Aspiration, Varo Money, Empower, Social Finance, Wealthfront and other fintech firms are now offering 2 percent annual percentage yield (APY) or higher on their accounts for your cash. Yes, there are higher yields available. But these fintech firms — which partner with a bank to hold your deposits or sweep your deposits into Federal Deposit Insurance Corp. member institutions — are paying 20 times the national average of 0.1 percent for savings accounts, per Bankrate's data.
"You're definitely seeing them put out some of the higher rates out there to try to attract new business," says Nathan Stovall, a senior research analyst at S&P Global Market Intelligence.
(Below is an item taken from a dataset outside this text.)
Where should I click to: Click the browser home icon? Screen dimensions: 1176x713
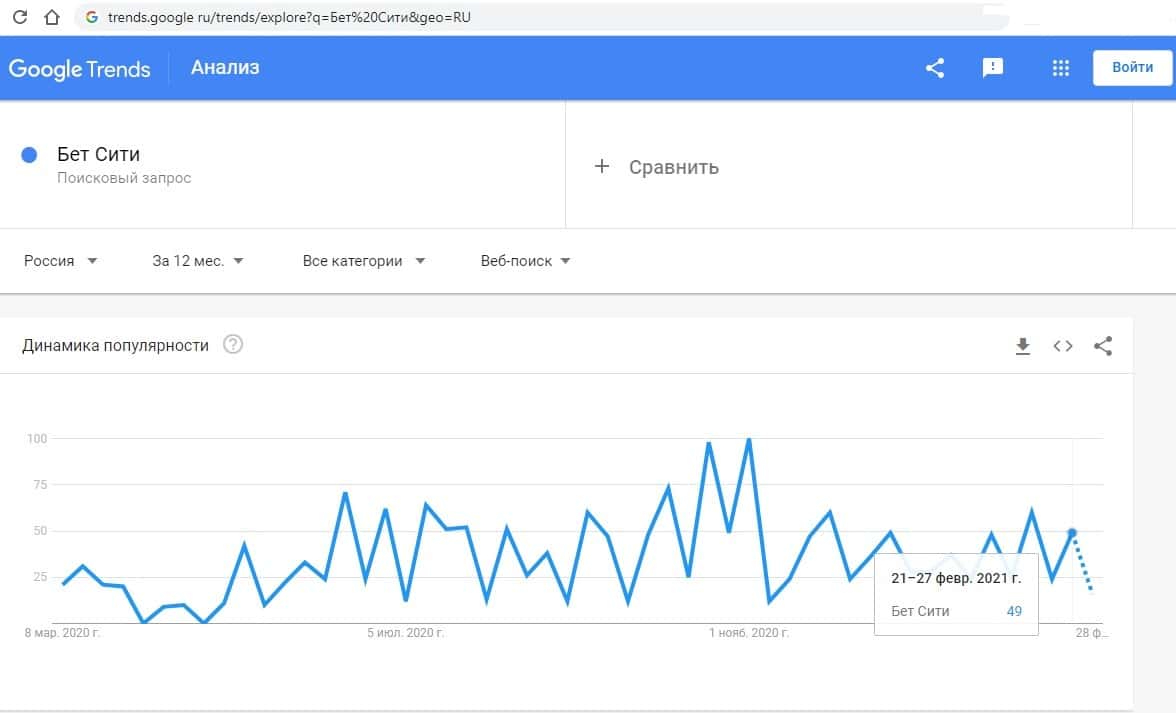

The strategy marks a twist: fintech companies, well-known for their digital experiences and promises to help democratize finance, are increasingly competing on rate as the battle for your cash continues to heat up from incumbents, tech companies and startups alike.
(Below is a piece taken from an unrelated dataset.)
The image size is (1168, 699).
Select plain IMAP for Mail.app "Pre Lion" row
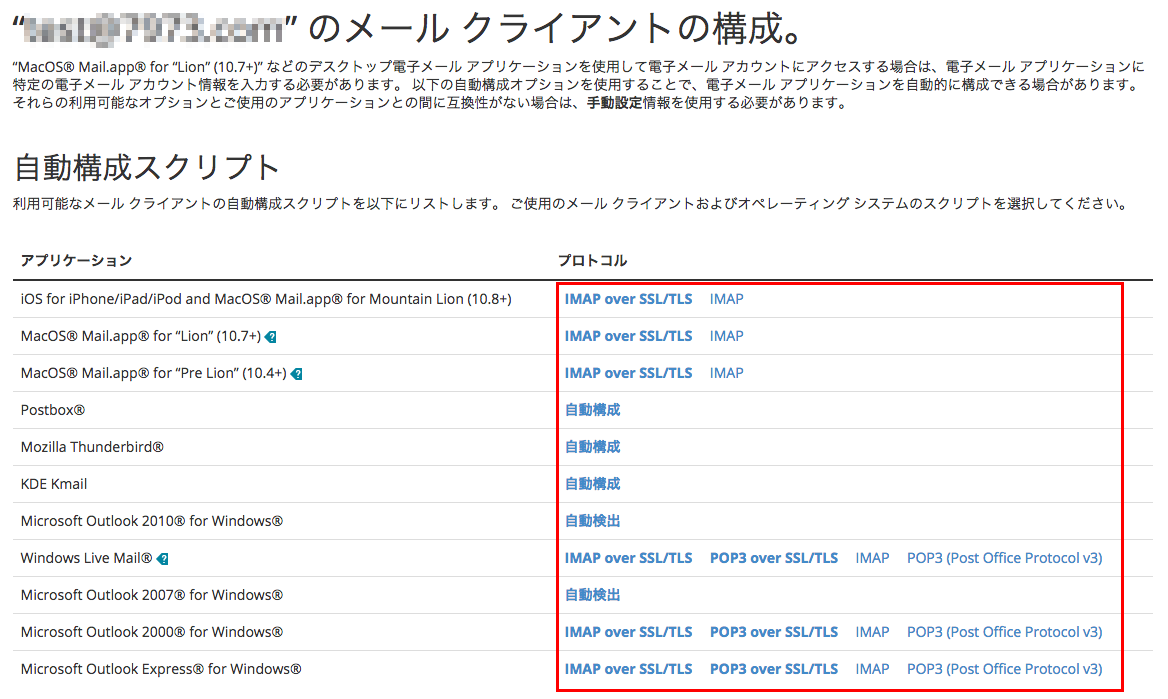726,373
For traditional banks, it represents rising competitive threats. For you, it means more options to consider and additional interest income.
Large banks, which typically pay paltry amounts for your deposits, have been heavily investing in improving their digital banking in recent years — providing you another reason to stay put.
For some fintech firms, offering a competitive rate is tied to expanding into banklike products. Wealthfront, for instance, introduced a 2.24 percent yield when the robo-advisor launched Wealthfront Cash Account in mid-February.
For others, the bump up is the result of a behind-the-scenes change that gives the firm more control over the account. Some, meanwhile, are just waiting for their debut. Financial Life, for instance, is gearing up to launch a 2.20 percent APY on a saving account it plans to roll out soon with an undisclosed bank partner.
Consumers can expect more high-yield account options coming from younger fintech firms in the months to come. If you're a young person using these products, it could mean learning something new.
"There's an opportunity here to almost in a way educate younger consumers, 'Hey, guess what, you don't have to accept a sub-1 percent interest rate, you can actually get more,' " says Raja Bose, a global retail banking consultant at Genpact. "It's an underserved market."
Regardless, it ought to put more pressure on incumbents to shake up the way they seek out deposits to improve banking in a more general way.
"Banks need to compete with these fintech animals that have really strong offers and great customer experiences," says William Trout, head of wealth and asset management at Celent, a research, advisory and consulting firm.
Reacting to intensifying competition is already evidenced in one of the biggest planned mergers in a decade — SunTrust Bank and BB & T. The deal will let the combined banks have a larger tech budget as it seeks to become more competitive in an industry that is transforming.
Mary Wisniewski writes for Bankrate.com.